What is the most efficient and correct way to measure the time it takes for some instructions to execute?

Question

I would like to measure how much time it takes to execute a piece of code. What would be the most effective and correct way to do this.

I wrote a code that looks like the one below and the results are not the same every time.

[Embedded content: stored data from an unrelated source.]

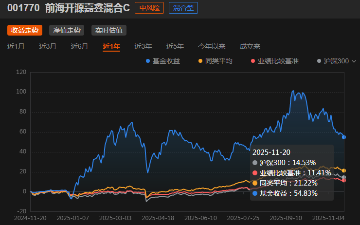Choose the 近5年 time range
The height and width of the screenshot is (225, 360).
pos(175,47)
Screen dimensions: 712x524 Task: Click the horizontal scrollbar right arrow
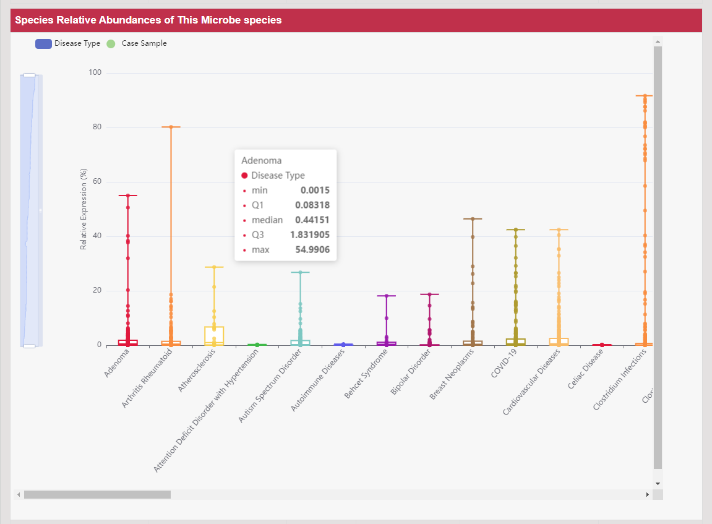[x=648, y=495]
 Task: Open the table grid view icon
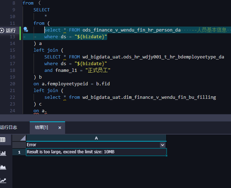(x=3, y=139)
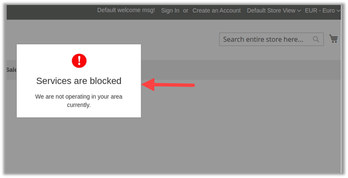Click the empty left side of dark header
This screenshot has width=348, height=178.
tap(50, 11)
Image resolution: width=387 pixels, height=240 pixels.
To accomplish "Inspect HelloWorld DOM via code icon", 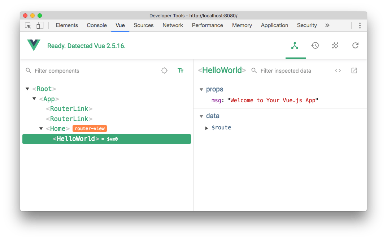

There is a level of randomization occurring and I do not know why and how to remove this effect.

#include<stdio.h>
#include<time.h>

int main() 
{
   int x=10;
   int y=25;
   int z=x+y;
   printf("Sum of x+y = %i", z);
   time_t start = clock();
   for(int i=0;i<100000;i++)z=x+y;
   time_t stop = clock();

   printf("\n\nArithmetic instructions take: %d",stop-start);
   start = clock();
   for(int i=0;i<100000;i++)z=x&y;
   stop = clock();

   printf("\n\nLogic instructions take: %d",stop-start);
}

The results look like this:

Arithmetic instructions take: 327
Logic instructions take: 360

Arithmetic instructions take: 271
Logic instructions take: 271

Arithmetic instructions take: 287
Logic instructions take: 294

Arithmetic instructions take: 279
Logic instructions take: 266

Arithmetic instructions take: 265
Logic instructions take: 296

What other ways are to measure the time it takes to execute the loops.

NOTICE: The loops are NOT removed by the compiler optimization, I checked it.

So, what is the correct way to benchmark a piece of code?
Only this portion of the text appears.